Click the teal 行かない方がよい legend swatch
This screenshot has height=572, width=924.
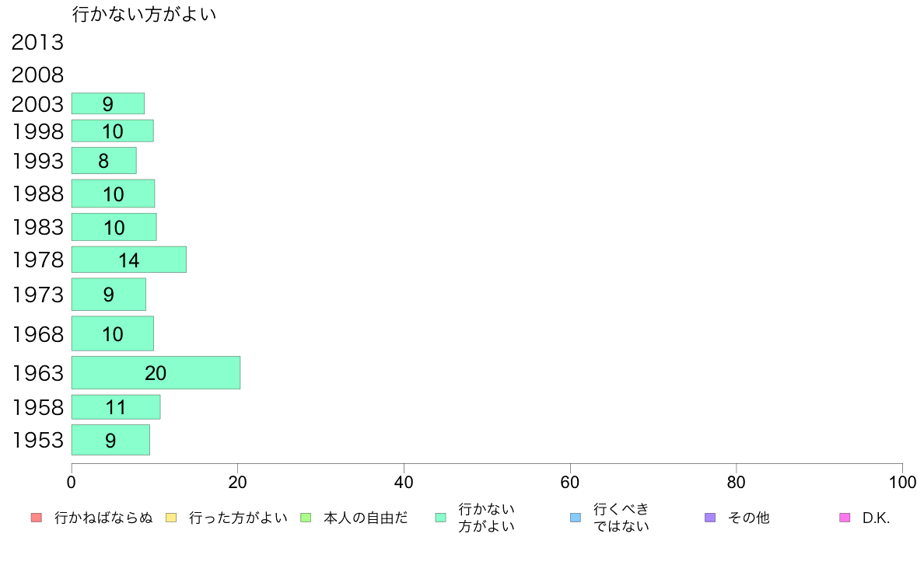point(440,518)
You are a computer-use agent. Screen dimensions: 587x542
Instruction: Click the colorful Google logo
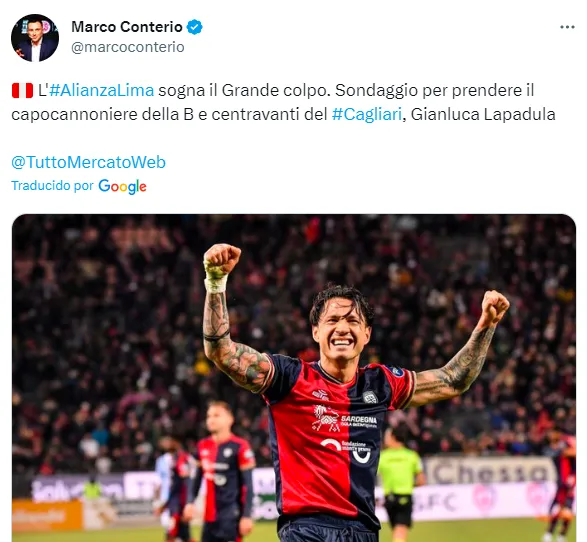tap(122, 186)
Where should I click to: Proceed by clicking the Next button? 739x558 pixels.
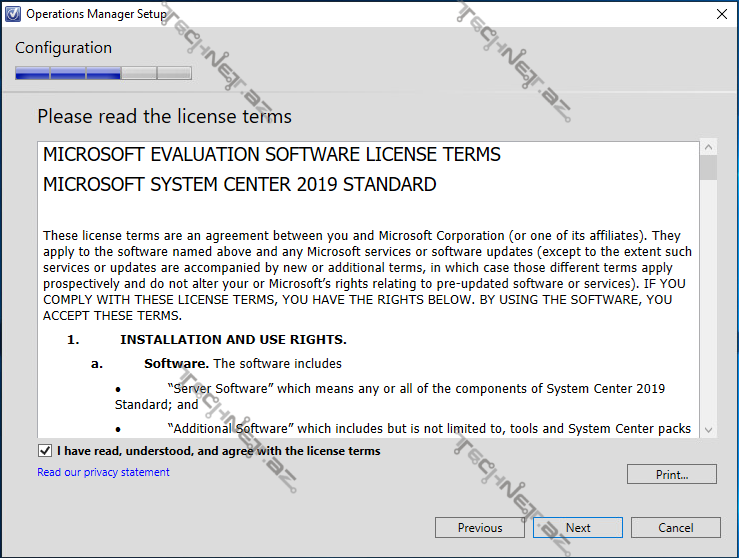click(x=578, y=528)
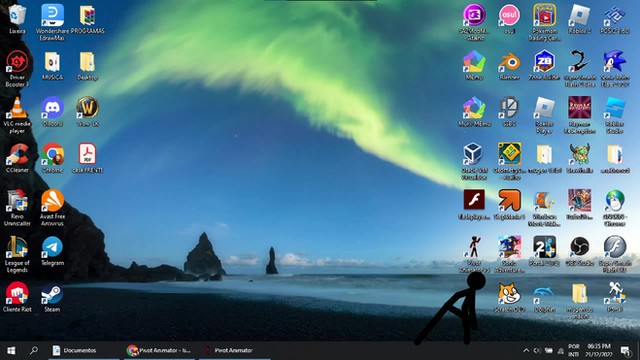Select the Lixeira recycle bin
Viewport: 640px width, 360px height.
(17, 19)
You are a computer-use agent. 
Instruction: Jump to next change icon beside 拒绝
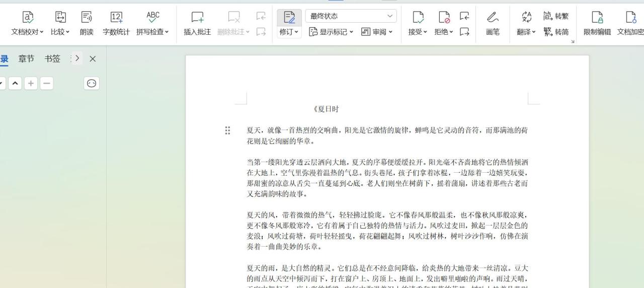coord(464,32)
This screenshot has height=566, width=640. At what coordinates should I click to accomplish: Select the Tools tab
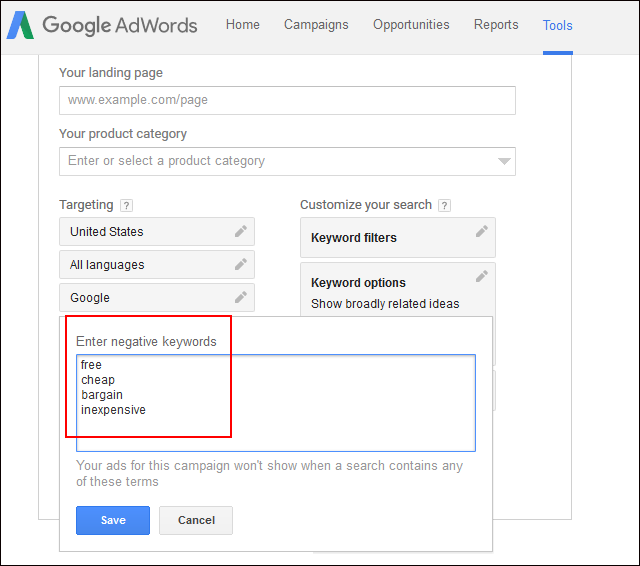coord(558,26)
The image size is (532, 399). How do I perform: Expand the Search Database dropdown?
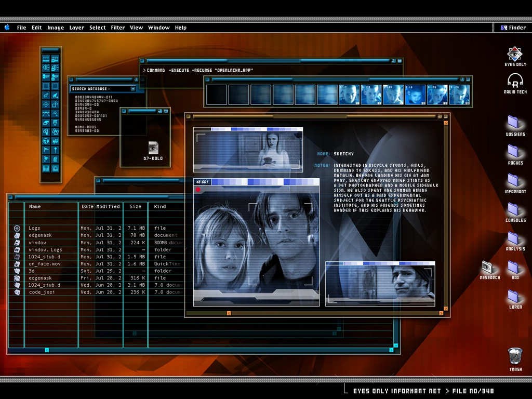pos(132,89)
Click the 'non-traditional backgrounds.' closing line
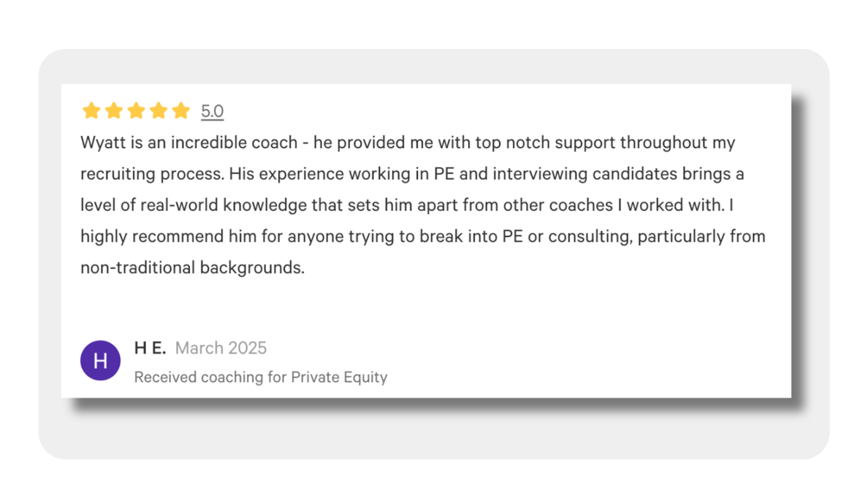 coord(192,268)
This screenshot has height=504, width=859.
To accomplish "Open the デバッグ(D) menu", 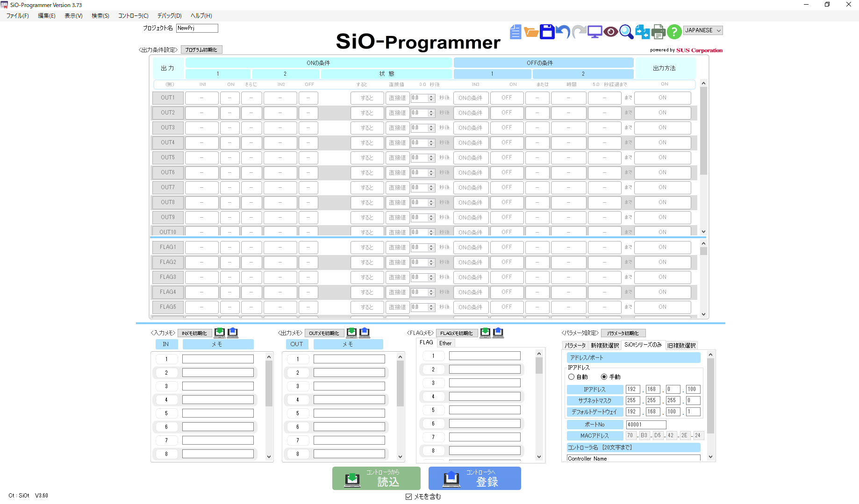I will click(x=169, y=15).
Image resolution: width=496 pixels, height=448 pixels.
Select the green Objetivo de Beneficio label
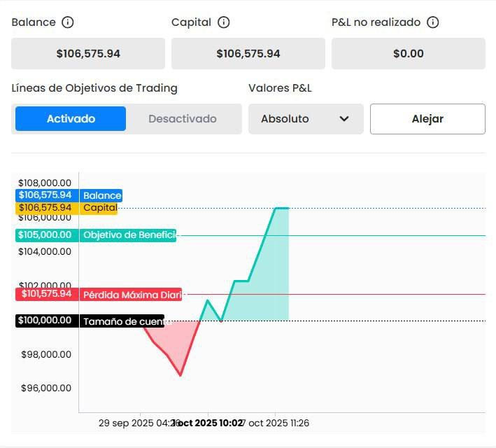129,235
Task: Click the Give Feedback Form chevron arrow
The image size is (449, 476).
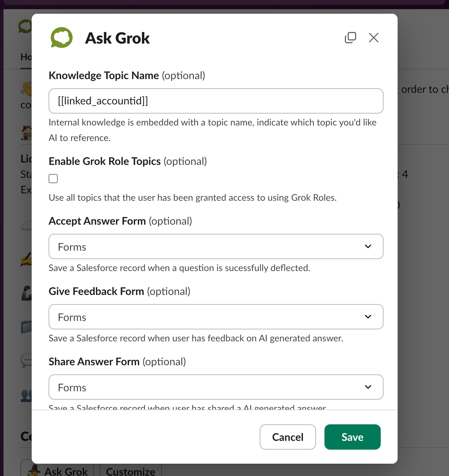Action: pos(368,317)
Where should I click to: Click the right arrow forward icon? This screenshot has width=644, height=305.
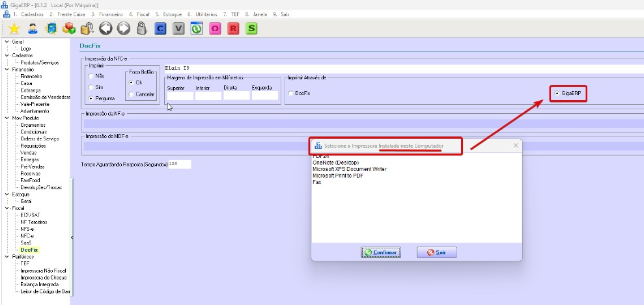tap(123, 28)
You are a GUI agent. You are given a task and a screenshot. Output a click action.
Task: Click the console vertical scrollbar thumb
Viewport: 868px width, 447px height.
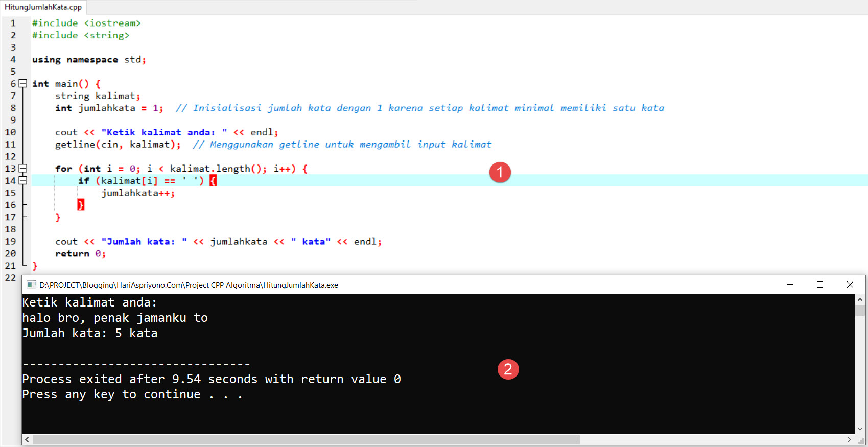[x=860, y=311]

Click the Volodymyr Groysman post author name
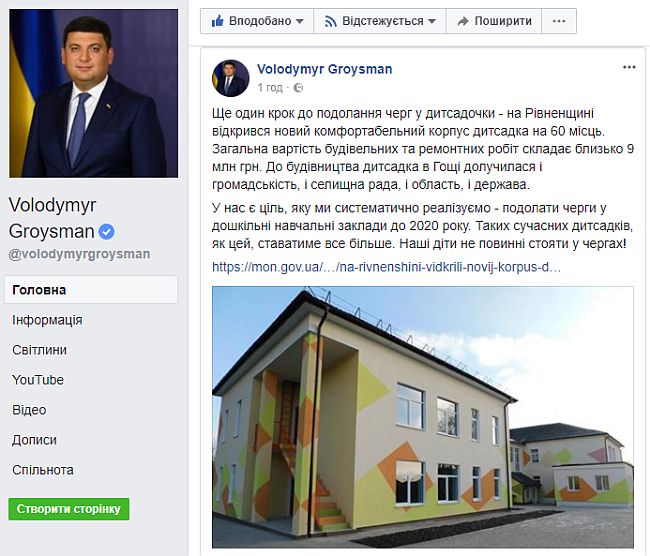click(x=325, y=69)
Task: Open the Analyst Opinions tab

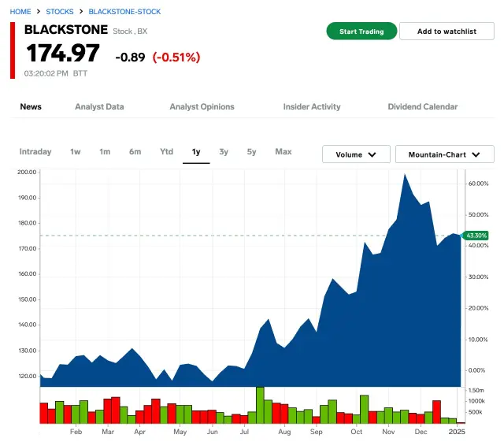Action: pyautogui.click(x=202, y=106)
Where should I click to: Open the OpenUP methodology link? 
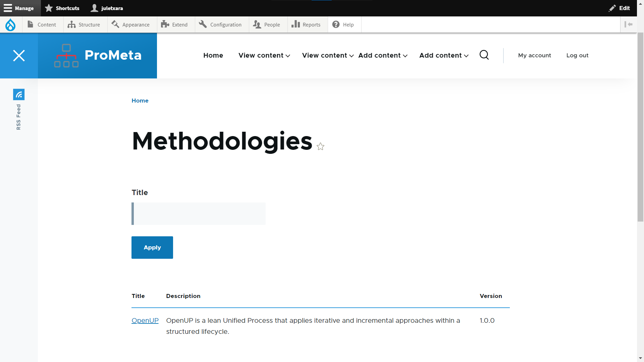point(145,320)
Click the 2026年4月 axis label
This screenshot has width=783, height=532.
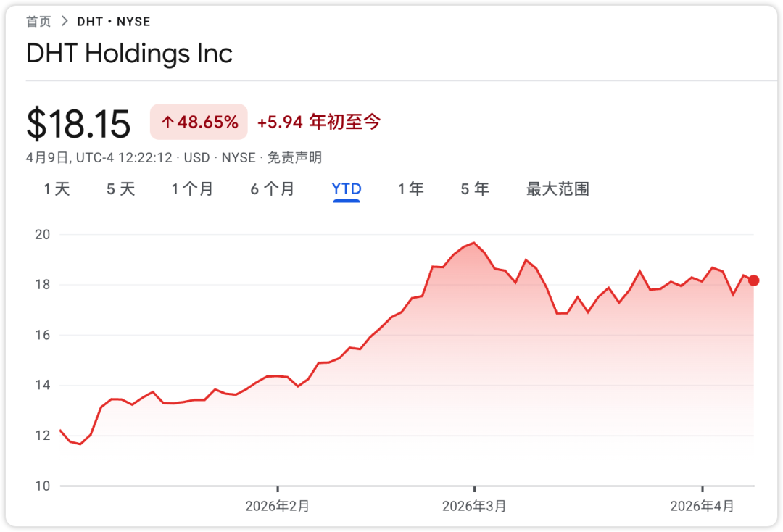[x=702, y=506]
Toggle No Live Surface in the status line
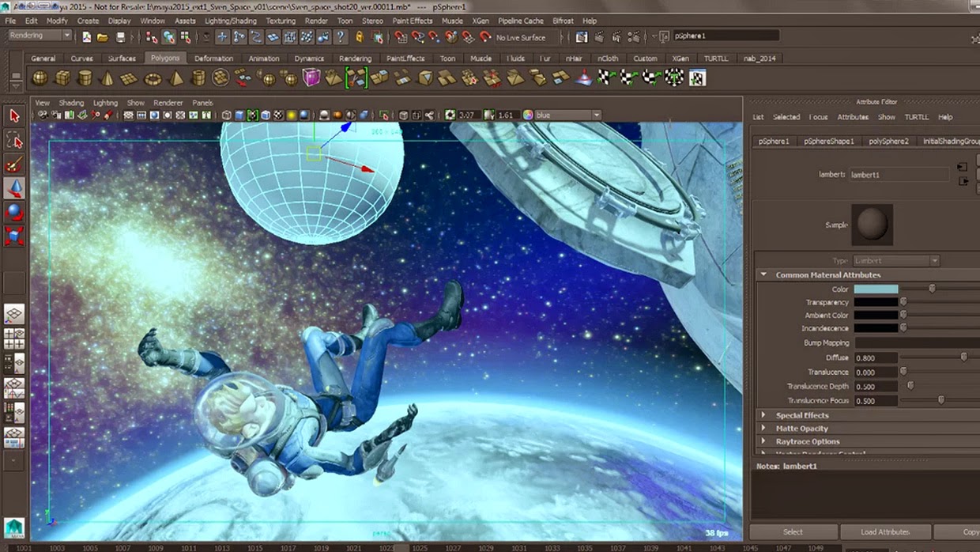980x552 pixels. (524, 37)
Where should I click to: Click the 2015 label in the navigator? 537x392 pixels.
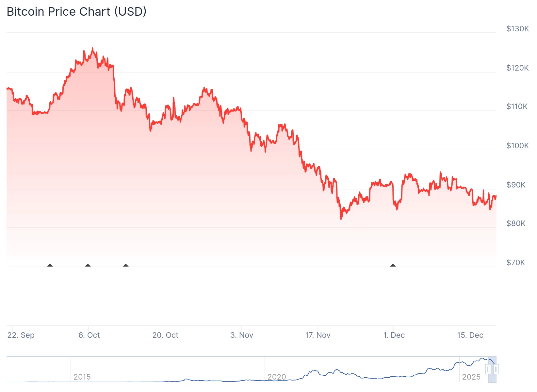click(x=82, y=377)
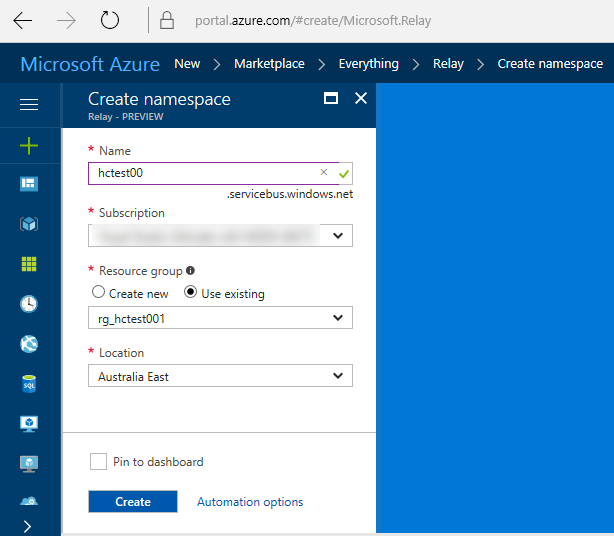Open the Dashboard icon in the sidebar
Viewport: 614px width, 536px height.
click(x=29, y=184)
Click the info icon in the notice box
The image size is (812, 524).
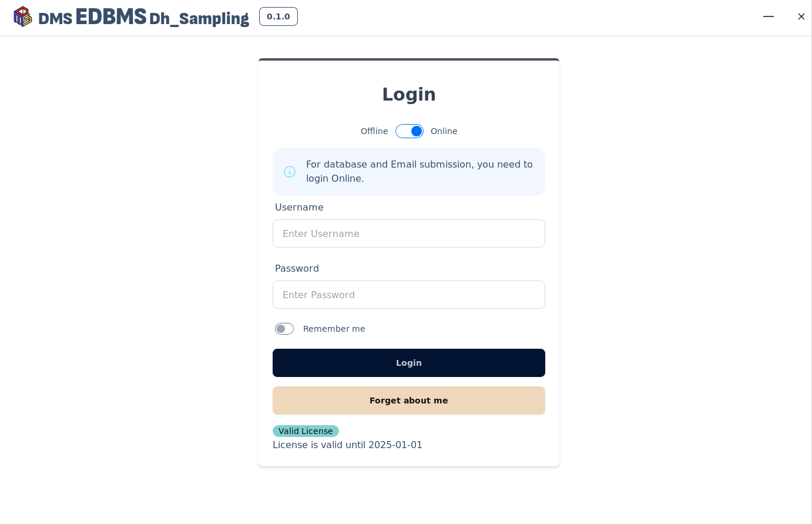[290, 172]
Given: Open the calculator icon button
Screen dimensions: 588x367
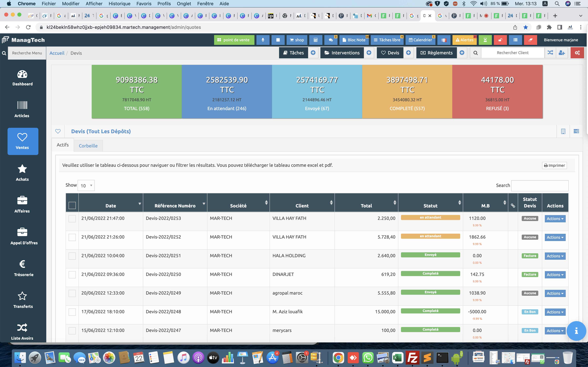Looking at the screenshot, I should pos(315,40).
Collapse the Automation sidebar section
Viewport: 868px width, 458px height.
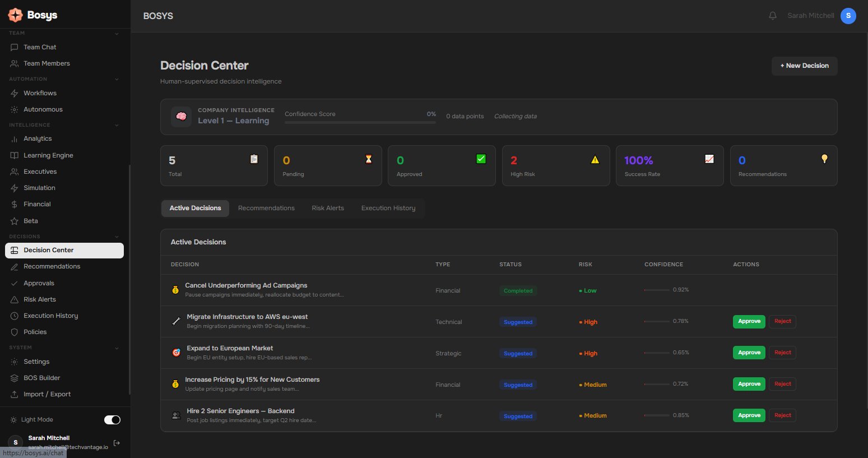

══════════════════════════════

● **Job**
Identify every line of the items that contains the word "height" and copy each of those lines in full.

● **Exercise output**
This screenshot has height=572, width=924.
Viewport: 640px width, 360px height.
This screenshot has height=566, width=640. At what coordinates should I click to accomplish: Select the Tools tab
This screenshot has height=504, width=859.
Image resolution: width=496 pixels, height=448 pixels.
Where should I click to: Click the right arrow forward icon? This screenshot has width=644, height=305.
Viewport: 868px width, 447px height.
This screenshot has width=783, height=532.
Viewport: 614px width, 536px height.
Viewport: 868px width, 458px height.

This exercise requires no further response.